Northland Property Investors' Association
Last month the latest edition of “The Block” television program ended with the houses that the four contestants renovated being auctioned on the open market.
The results were mixed. Two houses sold for a profit of $25,000 and $27,000, one made a profit of $66,000 and the winner pocketed $181,000. The results were very interesting for a variety of reasons, and provide what I think are good lessons for property investors’.
The first lesson is that there is definitely money to be made in doing up older properties through adding value. This is a time honoured way for investors to add value to property and increase their potential to buy more property.
The second lesson is that success in a do-up is never guaranteed. The Block winners made a profit margin of 19%, but the margin for the others were 7%, 2.9% and 2.7%. This does not leave a lot of room for error and demonstrates that it doesn’t take much for a profit to become a loss. Consideration also needs to be considered for the time that the contestants put into the renovation. In this case it took 10 weeks. A couple contestant took all this time off work and noted that even with a $25,000 profit they still took a hit in the back pocket.
It was interesting to note that the winners, Alice and Caleb Pearson, had already renovated three properties on a tight budget before appearing on The Block. Experience is a definite advantage to achieving profitable success in renovations.

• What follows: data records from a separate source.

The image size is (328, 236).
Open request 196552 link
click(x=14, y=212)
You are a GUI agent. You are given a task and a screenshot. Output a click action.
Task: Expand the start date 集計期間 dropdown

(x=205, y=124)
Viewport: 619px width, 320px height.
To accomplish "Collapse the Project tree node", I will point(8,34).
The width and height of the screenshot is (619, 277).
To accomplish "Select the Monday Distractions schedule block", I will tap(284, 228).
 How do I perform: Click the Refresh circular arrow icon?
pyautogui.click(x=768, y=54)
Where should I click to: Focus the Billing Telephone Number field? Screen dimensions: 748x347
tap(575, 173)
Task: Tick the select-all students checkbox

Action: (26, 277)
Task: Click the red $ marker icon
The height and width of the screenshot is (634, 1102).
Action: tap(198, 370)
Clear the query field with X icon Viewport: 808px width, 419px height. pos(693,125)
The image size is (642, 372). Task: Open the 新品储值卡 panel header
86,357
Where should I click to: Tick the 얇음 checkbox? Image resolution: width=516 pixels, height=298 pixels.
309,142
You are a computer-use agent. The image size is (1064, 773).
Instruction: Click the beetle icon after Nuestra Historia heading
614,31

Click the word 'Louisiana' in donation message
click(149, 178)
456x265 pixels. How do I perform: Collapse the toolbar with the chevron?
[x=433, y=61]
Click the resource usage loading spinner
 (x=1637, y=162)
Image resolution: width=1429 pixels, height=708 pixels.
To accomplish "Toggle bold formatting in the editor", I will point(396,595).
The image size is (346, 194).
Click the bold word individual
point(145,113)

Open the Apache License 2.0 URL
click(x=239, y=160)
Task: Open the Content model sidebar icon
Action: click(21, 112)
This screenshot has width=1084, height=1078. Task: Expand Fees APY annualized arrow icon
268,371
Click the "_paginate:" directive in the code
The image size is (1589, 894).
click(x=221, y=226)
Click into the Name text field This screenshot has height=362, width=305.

The final point to note is that these four contestants are really property traders. While the TV program focussed on the profit they made, in the real world they would have been liable for tax on this profit. This is a point that I wish had been made, as the program continued to advance the myth that property traders don’t pay tax.
This is an issue that the NZPIF has been battling for years. Property investors’ are not property traders. There operating model is completely different and they are taxed differently because of this.
A trader would sell the property once it is renovated and any profit is treated as income. The investor would keep the property and hopefully make a higher rental return from it because of the renovations.
By taking a long term view of the investment, being an investor is less risky in my opinion than being a trader. If you need to sell a property to put food on the table then a low profit margin is risky. If you don’t have to sell a property to put food on the table then less risk is involved and there is always the potential for capital growth in the future. You don’t get that if you buy and sell.
As this is the last issue for the year, I hope you have had a successful 2013 and enjoy the Christmas break ahead. All the best with your investments in the coming year.